Dans un communiqué signé par le ministre malien de la Justice, Mamoudou Kassogué, au nom du collège ministériel, l’AES dénonce « l’arrestation illégale, la séquestration dans une caserne et la mort suspecte » de l’activiste burkinabè Alain Christian Traoré survenue en Côte d’Ivoire. L’organisation présente ses condoléances à la famille et appelle à ce que les responsabilités soient établies par la justice. Une autopsie avait été ordonnée par les autorités burkinabè, dont les conclusions doivent être intégrées au dossier d’instruction.
La Confédération des États du Sahel (AES) a demandé l’ouverture d’une enquête « transparente et diligente » sur la mort en détention de l’activiste burkinabè Alain Christian Traoré, connu sous le nom d’Alino Faso dont la dépouille a été inhumée le week-end dernier à Ouagadougou, après avoir été rapatriée.
Le même communiqué critique par ailleurs les sanctions prises par l’Union européenne contre plusieurs figures panafricanistes. Il cite notamment Nathalie Yamb, frappée depuis juin par une interdiction d’entrée et de transit, un gel de ses avoirs et une restriction de survol. L’AES évoque également Franklin Nyamsi, Kemi Seba et Ibrahima Maïga parmi les personnalités concernées par des « mesures de harcèlement ».

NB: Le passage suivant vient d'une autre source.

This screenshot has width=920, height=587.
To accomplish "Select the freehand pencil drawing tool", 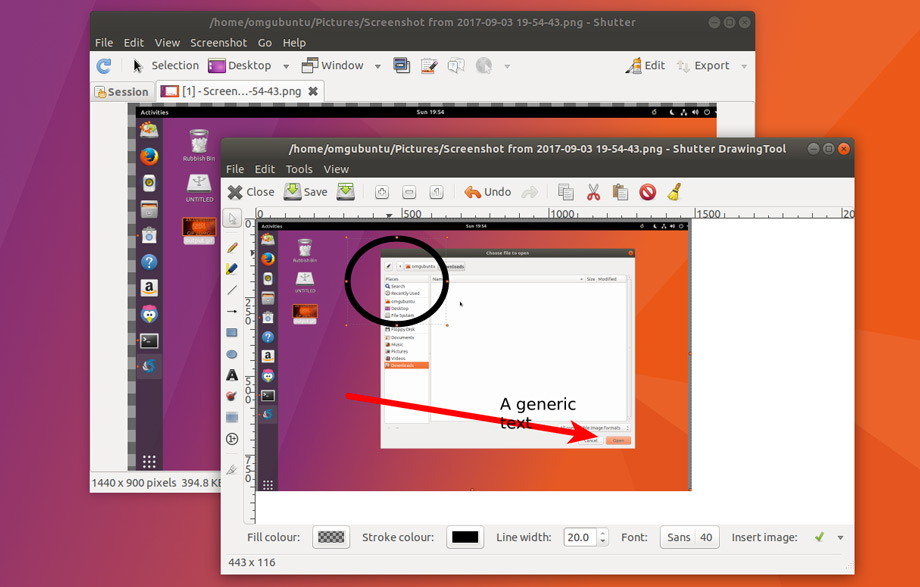I will click(232, 246).
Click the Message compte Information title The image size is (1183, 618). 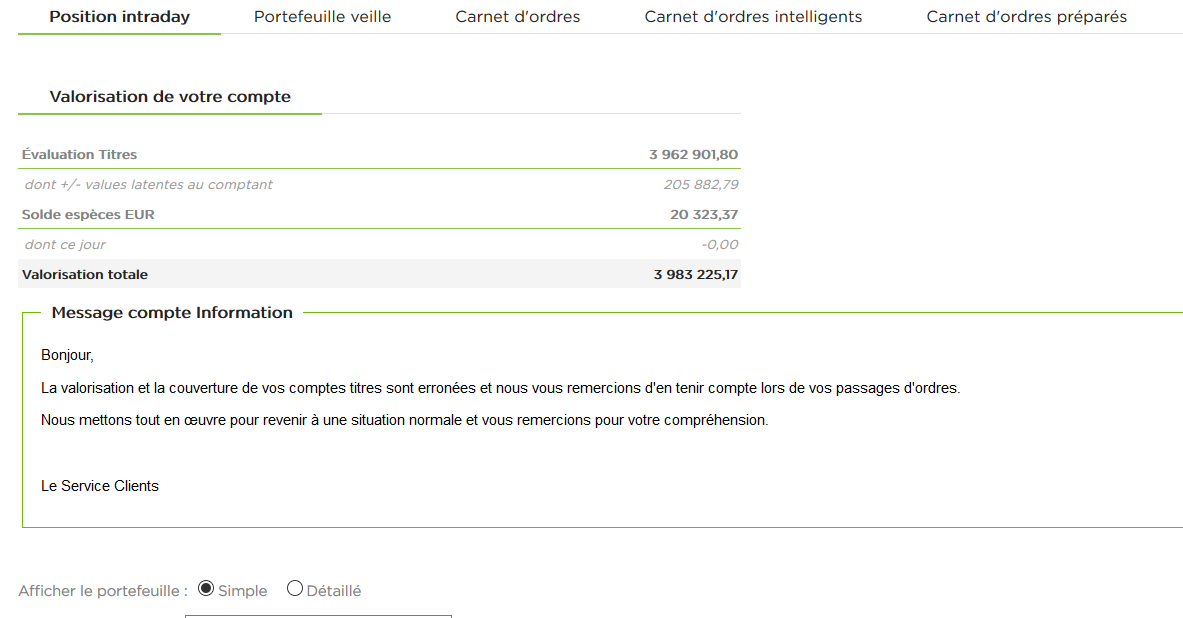[172, 313]
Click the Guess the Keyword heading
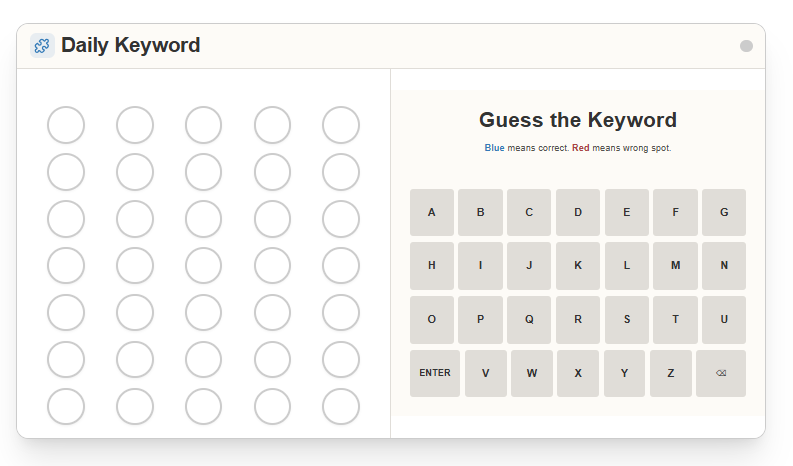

Pour l’organisation, ces décisions constituent « une atteinte » aux droits et libertés fondamentales et s’apparenteraient à une volonté de limiter l’expression des militants panafricanistes. L’AES réaffirme son soutien à ces acteurs et appelle à « l’unité et la solidarité » des peuples africains face aux pressions extérieures.